__Records to use__

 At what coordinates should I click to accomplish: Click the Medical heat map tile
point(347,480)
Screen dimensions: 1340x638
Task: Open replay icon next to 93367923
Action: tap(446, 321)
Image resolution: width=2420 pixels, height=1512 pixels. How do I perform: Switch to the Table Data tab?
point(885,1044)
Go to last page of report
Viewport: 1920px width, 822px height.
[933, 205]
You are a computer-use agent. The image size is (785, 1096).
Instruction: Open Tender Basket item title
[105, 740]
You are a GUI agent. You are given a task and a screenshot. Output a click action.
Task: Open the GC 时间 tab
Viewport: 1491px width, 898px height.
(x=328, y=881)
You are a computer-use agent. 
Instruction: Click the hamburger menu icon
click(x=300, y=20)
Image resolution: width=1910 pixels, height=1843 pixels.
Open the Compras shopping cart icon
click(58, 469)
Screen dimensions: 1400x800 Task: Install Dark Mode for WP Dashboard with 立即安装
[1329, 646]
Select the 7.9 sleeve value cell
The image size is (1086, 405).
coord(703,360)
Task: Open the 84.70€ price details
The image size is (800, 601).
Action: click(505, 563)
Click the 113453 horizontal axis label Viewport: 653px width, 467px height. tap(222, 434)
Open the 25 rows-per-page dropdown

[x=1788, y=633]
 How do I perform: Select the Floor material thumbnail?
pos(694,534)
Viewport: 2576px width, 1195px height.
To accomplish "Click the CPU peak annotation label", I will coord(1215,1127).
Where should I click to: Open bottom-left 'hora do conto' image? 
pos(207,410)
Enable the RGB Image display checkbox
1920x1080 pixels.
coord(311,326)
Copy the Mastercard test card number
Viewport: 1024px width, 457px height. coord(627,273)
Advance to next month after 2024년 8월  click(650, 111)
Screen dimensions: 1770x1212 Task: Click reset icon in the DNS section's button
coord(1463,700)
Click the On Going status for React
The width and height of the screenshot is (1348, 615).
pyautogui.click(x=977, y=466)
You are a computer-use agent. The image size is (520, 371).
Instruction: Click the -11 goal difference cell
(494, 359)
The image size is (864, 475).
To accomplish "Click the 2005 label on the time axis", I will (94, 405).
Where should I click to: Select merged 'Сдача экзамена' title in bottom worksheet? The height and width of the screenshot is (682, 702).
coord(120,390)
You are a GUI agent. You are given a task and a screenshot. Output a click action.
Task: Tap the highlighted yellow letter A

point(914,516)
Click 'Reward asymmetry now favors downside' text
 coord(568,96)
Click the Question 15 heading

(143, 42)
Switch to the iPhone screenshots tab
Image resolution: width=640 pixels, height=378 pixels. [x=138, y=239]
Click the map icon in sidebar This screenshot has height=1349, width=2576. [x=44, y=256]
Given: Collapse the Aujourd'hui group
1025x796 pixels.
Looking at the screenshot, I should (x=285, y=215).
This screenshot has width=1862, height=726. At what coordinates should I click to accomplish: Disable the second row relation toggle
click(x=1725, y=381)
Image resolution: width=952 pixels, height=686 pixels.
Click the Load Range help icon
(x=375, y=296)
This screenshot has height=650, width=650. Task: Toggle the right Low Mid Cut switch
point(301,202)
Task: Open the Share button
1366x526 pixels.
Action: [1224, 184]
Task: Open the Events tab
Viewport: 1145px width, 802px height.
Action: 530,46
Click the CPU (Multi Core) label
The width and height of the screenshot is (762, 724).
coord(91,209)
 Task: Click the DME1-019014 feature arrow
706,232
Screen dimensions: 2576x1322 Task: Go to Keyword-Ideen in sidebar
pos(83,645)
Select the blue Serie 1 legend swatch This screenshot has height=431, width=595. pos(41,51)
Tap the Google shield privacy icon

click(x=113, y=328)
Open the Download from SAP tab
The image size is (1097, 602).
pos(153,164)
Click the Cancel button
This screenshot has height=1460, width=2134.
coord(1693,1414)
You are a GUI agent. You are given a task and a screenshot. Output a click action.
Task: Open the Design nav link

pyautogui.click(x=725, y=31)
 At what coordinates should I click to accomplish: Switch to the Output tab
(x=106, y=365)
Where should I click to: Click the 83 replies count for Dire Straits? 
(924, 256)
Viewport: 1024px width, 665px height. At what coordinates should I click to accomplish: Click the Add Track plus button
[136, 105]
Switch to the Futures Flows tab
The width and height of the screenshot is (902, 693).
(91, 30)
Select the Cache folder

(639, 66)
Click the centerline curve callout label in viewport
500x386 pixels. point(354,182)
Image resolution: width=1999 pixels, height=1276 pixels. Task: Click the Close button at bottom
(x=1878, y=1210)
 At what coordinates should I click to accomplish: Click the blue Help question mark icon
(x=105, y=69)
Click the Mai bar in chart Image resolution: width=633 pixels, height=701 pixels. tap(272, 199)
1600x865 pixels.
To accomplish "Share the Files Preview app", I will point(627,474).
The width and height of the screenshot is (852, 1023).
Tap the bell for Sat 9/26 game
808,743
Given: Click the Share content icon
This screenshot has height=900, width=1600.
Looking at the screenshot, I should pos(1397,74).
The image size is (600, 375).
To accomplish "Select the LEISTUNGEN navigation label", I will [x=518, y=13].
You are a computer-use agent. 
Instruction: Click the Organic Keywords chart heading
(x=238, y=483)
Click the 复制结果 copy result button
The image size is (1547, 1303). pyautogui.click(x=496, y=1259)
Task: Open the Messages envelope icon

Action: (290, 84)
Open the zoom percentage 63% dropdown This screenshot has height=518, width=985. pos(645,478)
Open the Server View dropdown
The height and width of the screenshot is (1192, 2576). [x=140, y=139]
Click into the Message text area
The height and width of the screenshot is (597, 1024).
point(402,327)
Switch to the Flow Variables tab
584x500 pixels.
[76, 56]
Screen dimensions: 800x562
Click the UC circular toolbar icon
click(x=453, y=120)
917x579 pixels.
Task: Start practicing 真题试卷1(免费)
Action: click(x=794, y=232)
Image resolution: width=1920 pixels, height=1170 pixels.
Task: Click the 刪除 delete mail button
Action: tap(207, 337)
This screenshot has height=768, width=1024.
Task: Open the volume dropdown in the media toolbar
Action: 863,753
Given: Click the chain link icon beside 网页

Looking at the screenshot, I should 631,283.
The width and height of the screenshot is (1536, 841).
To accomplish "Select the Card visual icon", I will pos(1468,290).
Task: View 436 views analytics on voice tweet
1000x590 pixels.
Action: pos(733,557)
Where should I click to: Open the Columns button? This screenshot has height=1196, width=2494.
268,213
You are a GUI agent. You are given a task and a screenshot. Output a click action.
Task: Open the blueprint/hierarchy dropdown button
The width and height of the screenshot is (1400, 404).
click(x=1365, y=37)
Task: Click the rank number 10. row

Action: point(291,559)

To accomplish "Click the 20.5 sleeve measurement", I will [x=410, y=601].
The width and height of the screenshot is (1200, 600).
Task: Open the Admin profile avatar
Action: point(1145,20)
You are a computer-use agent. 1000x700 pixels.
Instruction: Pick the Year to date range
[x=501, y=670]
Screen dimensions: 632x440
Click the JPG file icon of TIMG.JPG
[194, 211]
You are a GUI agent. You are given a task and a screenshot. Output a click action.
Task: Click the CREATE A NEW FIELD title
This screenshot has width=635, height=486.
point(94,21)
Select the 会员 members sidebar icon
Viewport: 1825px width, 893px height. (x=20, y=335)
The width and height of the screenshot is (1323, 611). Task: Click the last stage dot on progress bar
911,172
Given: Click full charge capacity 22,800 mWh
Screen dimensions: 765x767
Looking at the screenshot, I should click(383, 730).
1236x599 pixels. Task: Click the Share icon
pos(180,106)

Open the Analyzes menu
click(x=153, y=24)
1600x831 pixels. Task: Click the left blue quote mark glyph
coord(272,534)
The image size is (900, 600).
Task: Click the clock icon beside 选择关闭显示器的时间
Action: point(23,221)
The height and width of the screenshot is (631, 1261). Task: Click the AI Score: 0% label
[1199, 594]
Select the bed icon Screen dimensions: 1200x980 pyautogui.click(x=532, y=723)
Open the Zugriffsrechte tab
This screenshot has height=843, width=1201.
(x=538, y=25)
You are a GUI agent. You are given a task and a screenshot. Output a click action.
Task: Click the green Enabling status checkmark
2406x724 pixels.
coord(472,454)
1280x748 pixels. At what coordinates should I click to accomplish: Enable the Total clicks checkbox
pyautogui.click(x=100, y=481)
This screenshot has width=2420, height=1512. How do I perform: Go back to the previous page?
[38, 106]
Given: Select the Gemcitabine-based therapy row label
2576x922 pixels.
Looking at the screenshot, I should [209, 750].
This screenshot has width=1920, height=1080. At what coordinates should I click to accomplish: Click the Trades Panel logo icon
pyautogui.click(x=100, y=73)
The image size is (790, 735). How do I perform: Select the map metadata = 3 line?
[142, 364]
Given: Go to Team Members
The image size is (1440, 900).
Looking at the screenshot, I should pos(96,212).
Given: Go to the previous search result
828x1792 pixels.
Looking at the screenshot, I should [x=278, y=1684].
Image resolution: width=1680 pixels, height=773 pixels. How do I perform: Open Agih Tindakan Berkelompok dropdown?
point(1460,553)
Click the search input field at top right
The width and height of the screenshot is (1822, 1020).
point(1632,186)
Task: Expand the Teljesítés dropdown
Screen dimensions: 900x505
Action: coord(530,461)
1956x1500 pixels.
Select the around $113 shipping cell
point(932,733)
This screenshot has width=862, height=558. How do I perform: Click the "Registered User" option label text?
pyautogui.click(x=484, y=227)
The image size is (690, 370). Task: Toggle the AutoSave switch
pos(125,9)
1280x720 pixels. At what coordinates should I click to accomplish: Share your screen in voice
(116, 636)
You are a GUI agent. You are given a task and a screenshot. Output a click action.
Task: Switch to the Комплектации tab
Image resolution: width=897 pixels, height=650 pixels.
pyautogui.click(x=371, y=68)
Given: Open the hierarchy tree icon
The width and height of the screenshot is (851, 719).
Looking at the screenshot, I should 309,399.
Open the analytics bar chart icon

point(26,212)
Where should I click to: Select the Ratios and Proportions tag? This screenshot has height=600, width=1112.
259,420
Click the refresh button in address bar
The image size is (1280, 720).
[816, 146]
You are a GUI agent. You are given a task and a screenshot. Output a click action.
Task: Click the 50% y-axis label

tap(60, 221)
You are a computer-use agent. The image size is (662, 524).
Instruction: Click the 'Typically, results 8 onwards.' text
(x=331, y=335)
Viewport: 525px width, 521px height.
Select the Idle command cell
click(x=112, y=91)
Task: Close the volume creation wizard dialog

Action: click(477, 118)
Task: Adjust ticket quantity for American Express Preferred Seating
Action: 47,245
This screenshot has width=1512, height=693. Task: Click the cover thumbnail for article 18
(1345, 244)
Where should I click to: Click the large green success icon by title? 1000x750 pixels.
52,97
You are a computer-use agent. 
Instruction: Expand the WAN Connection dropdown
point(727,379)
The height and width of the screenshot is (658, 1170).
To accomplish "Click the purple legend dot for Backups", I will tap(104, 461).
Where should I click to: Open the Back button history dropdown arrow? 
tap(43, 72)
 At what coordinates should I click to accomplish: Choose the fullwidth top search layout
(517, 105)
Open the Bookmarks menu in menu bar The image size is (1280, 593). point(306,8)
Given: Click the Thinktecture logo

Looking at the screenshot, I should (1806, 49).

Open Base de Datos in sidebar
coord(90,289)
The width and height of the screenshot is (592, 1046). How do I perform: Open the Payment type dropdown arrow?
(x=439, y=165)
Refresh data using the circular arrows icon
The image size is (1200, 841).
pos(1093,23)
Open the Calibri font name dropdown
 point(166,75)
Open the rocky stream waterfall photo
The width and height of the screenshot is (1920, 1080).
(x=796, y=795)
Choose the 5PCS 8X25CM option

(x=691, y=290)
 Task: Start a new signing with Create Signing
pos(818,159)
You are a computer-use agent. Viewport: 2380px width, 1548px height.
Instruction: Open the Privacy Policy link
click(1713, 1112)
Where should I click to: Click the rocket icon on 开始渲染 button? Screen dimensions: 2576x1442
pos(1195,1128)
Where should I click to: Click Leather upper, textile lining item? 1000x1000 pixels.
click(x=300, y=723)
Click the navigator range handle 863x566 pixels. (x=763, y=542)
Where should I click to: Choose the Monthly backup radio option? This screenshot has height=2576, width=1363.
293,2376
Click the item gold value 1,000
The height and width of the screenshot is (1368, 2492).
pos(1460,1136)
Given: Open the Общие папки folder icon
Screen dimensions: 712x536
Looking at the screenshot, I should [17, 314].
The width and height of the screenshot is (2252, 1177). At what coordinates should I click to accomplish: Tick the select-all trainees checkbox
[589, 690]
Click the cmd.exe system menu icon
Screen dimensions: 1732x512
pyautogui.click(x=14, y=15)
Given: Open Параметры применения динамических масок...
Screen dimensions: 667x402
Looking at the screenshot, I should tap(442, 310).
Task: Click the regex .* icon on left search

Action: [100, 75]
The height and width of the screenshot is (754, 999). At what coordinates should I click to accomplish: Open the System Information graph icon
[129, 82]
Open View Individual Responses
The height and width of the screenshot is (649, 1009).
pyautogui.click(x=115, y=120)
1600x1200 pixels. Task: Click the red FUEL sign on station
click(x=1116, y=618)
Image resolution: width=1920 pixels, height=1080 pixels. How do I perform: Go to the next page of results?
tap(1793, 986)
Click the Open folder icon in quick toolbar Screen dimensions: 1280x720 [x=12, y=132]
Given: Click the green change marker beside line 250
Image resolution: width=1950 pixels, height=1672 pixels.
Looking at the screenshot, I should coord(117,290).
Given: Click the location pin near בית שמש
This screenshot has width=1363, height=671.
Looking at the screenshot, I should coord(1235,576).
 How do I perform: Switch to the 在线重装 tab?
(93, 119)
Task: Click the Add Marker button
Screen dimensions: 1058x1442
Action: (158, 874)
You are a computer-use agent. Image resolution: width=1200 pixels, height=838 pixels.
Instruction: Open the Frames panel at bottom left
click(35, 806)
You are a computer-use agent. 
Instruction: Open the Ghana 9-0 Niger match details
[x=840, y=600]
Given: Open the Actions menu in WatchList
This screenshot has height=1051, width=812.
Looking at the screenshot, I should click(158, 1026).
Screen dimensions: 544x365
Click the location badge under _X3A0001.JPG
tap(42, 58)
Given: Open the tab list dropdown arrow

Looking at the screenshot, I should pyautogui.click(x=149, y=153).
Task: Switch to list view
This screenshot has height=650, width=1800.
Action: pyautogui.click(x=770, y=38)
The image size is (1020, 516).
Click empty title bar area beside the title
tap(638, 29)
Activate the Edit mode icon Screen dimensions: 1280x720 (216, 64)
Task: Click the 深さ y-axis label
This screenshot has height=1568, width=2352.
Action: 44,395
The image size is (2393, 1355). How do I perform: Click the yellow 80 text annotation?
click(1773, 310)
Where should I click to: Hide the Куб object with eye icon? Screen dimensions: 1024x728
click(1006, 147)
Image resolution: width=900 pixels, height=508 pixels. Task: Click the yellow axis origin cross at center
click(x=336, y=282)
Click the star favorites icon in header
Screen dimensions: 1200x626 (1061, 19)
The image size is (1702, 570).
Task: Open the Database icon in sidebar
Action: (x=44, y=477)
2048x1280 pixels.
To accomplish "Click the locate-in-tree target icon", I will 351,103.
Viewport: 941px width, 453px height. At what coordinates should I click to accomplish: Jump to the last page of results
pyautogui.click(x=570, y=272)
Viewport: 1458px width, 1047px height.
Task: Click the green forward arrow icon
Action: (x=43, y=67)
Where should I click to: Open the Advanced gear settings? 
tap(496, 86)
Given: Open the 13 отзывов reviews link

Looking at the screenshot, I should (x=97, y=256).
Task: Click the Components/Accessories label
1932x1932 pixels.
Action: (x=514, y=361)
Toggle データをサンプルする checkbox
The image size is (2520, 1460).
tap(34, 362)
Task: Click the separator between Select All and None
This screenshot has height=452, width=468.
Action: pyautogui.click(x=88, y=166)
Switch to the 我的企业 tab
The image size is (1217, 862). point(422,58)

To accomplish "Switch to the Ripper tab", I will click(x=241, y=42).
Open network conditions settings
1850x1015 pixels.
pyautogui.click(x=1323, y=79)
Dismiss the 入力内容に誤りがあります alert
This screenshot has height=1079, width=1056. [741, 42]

__Directions for this task__
Reproduce the listing between the lines holding "Switch to the iPhone screenshots tab" and "(x=1878, y=1210)", inclusive, substituting "Temp" for "Cache" and leaving every other part unchanged.

__Complete response__
Switch to the iPhone screenshots tab
Image resolution: width=640 pixels, height=378 pixels. [x=138, y=239]
Click the map icon in sidebar This screenshot has height=1349, width=2576. [x=44, y=256]
Given: Collapse the Aujourd'hui group
1025x796 pixels.
Looking at the screenshot, I should (x=285, y=215).
This screenshot has width=1862, height=726. At what coordinates should I click to accomplish: Disable the second row relation toggle
click(x=1725, y=381)
Image resolution: width=952 pixels, height=686 pixels.
Click the Load Range help icon
(x=375, y=296)
This screenshot has height=650, width=650. Task: Toggle the right Low Mid Cut switch
point(301,202)
Task: Open the Share button
1366x526 pixels.
Action: [1224, 184]
Task: Open the Events tab
Viewport: 1145px width, 802px height.
Action: 530,46
Click the CPU (Multi Core) label
The width and height of the screenshot is (762, 724).
coord(91,209)
 Task: Click the DME1-019014 feature arrow
706,232
Screen dimensions: 2576x1322 Task: Go to Keyword-Ideen in sidebar
pos(83,645)
Select the blue Serie 1 legend swatch This screenshot has height=431, width=595. pos(41,51)
Tap the Google shield privacy icon

click(x=113, y=328)
Open the Download from SAP tab
The image size is (1097, 602).
pos(153,164)
Click the Cancel button
This screenshot has height=1460, width=2134.
coord(1693,1414)
You are a GUI agent. You are given a task and a screenshot. Output a click action.
Task: Open the Design nav link

pyautogui.click(x=725, y=31)
 At what coordinates should I click to accomplish: Switch to the Output tab
(x=106, y=365)
Where should I click to: Click the 83 replies count for Dire Straits? 
(924, 256)
Viewport: 1024px width, 665px height. At what coordinates should I click to accomplish: Click the Add Track plus button
[136, 105]
Switch to the Futures Flows tab
The width and height of the screenshot is (902, 693).
(91, 30)
Select the Temp folder

(639, 66)
Click the centerline curve callout label in viewport
500x386 pixels. point(354,182)
Image resolution: width=1999 pixels, height=1276 pixels. Task: Click the Close button at bottom
(x=1878, y=1210)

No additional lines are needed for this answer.